Jungkook keluar lebih dulu meninggalkannya yang masih terdiam di mobil itu, pikirannya masih bertanya-tanya mengapa mereka ada di sini. Tentunya pertanyaan itu tidak akan mendapat jawaban, jadi Hwa Young mengenyahkan tanya itu dan menyusul Jungkook. Baru saja pintu itu terbuka, di hadapannya sudah ada lelaki itu dengan raut jengkel.

"Ck! Lama sekali, dasar merepotkan. Bilang saja kalau tidak bisa, minta tolong apa susahnya, sih?!"

Mata Hwa Young membola pun diikuti mulutnya yang membulat tak percaya. Bukannya tidak mau minta tolong, dirinya bahkan baru saja membuka pintu berniat menyusul. Jungkook kini malah menggendong tubuhnya memasuki hunian itu.

'Apasih maunya?!' Batin Hwa Young memprotes.

Jungkook mendudukan sang istri pada sebuah sofa empuk dengan perlahan, "Akh..., punggungku sakit sekali. Pegalnya menggendong orang tidak tahu terimakasih." Ucap lelaki itu memukul pelan area punggungnya.

'Benar-benar, manusia ini! Panjangkan sabarmu Youngie, kau harus sabar.'

Tiba-tiba suara gemeruduk langkah kaki kecil yang berlari menyapa rungu keduanya, "Bu Guru! Jiwoo rindu." Siapa lagi kalau bukan keponakan Jungkook satu-satunya, anak ini menanti-nanti kepulangan guru tercintanya.
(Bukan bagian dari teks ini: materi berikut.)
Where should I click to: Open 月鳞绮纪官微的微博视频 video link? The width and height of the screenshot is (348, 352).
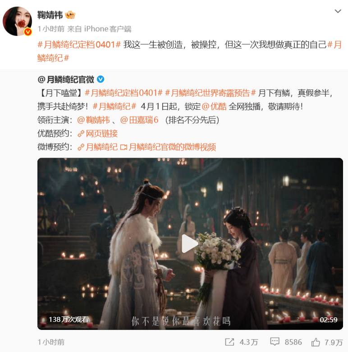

"Oh, Jiwoo-ya!" Hwa Young terkejut mendapati sosok Jiwoo yang berada disini, "Ibu juga rindu. Bagaimana kabarmu?"

"Baik, Jiwoo selalu baik kalau bersama Bu Guru." Jawab buntalan kecil itu, masih kecil tapi sudah pandai merayu, tidak tahu ketika dewasa nanti seperti apa. "Bu Guru bagaimana? Uncle Tae mana?" sambungnya lagi, kepalanya celingukan ke kanan dan kiri mencari sosok lainnya yang mungkin saja ikut bergabung.

Namun suasana riuh di sana seketika berubah menjadi sunyi, hening dengan aura murung.

"Jiwoo, se–" Jungkook niatnya ingin menengahi pertanyaan keponakannya ini namun sangat disayangkan harus terpotong dengan seruan bocah itu.

"Kookie Appa! Kookie Appa melanggar janji. Lihat! Bu Guru luka." Dua jari telunjuknya mengarah pada luka di lutut Hwa Young, wajahnya menunjukkan kemarahan tapi lebih terkesan lucu daripada menyeramkan.

Respon yang diberikan kedua orang dewasa disana jauh berbeda. Hwa Young mengerut bingung, sedang Jungkook mengusap tengkuk bagian belakangnya sambil berdesis.

"Itu... Tadi itu begini. Jadi, tadi... tadi itu, emm..." Jungkook bingung hendak berkilah apa.

"Bu Guru tadi jatuh, tidak sengaja tersandung." Hwa Young menengahi dengan cepat setelah memahami situasi disana, "Bukan salah Appa. Jadi jangan dimarahi, ya?"

Jiwoo mengangguk patuh. "Bu Guru tunggu disini ya, Jiwoo akan mengobati lukanya." Ucap bocah lelaki itu yang segera diangguki Hwa Young.

Jiwoo langsung berlari sedikit meloncat girang saat mencari kotak obat yang entah dimana, Hwa Young dibuat gemas sampai-sampai tidak bisa menahan kekehannya. Pandangan gadis itu beralih pada Jungkook setelah presensi Jiwoo hilang ditelan dinding, ia tidak tahu bahwa lelaki itu memandanginya sejak tadi. Baru saja ingin membuka percakapan, Jungkook lebih dulu memutusnya dengan melengos pergi menyisakan dirinya duduk sendirian disana.